● **Work to be completed**
Find the string "Submit" in the listing and report every line that has it.
*** Input data Section Begins ***
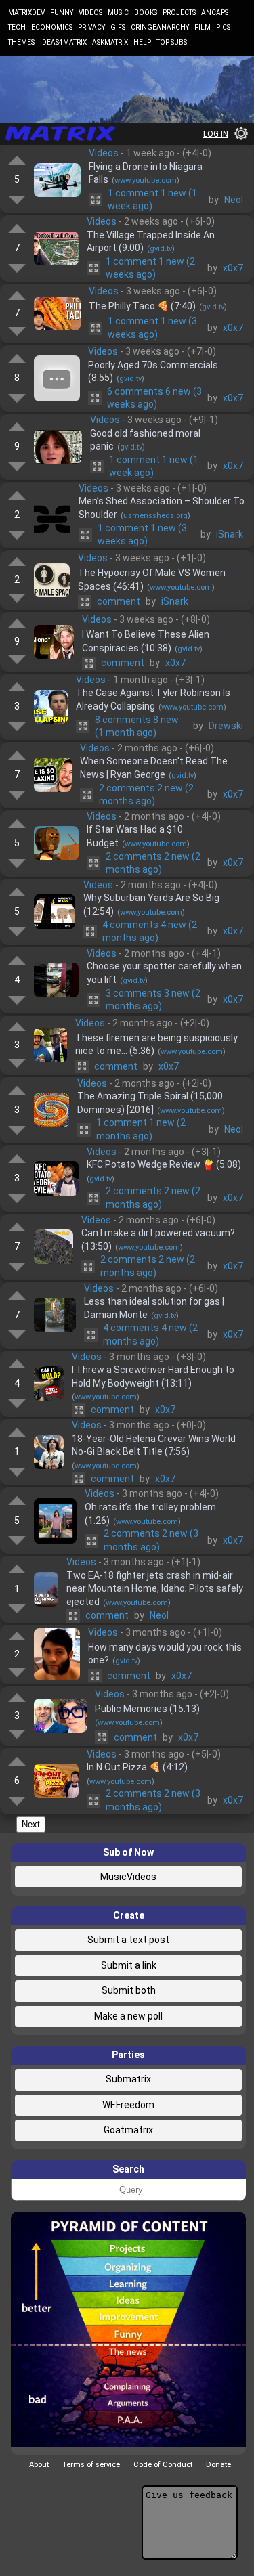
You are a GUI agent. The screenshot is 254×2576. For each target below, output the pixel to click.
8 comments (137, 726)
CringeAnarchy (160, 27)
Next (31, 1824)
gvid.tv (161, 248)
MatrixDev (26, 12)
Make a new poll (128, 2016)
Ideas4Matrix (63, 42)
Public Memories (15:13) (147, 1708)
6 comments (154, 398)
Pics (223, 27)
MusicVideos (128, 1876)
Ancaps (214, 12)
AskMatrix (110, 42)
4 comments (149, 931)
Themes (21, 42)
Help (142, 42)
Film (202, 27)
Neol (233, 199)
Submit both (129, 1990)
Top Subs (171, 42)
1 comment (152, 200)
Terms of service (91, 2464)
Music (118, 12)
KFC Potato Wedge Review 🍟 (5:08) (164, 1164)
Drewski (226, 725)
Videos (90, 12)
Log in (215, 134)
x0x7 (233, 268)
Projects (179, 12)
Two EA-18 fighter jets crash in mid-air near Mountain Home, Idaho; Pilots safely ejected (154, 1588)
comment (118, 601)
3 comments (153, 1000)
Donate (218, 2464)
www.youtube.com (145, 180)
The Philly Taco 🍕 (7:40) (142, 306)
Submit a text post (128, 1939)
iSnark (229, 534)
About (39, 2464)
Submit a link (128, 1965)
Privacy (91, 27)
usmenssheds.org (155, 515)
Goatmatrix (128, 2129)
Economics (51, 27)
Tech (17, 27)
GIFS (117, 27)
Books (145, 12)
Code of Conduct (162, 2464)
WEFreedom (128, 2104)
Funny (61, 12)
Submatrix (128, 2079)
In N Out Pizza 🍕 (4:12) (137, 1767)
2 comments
*** Input data Section Ends ***
● **Problem solution**
Submit both (129, 1990)
Submit a text post (128, 1939)
Submit a link (128, 1965)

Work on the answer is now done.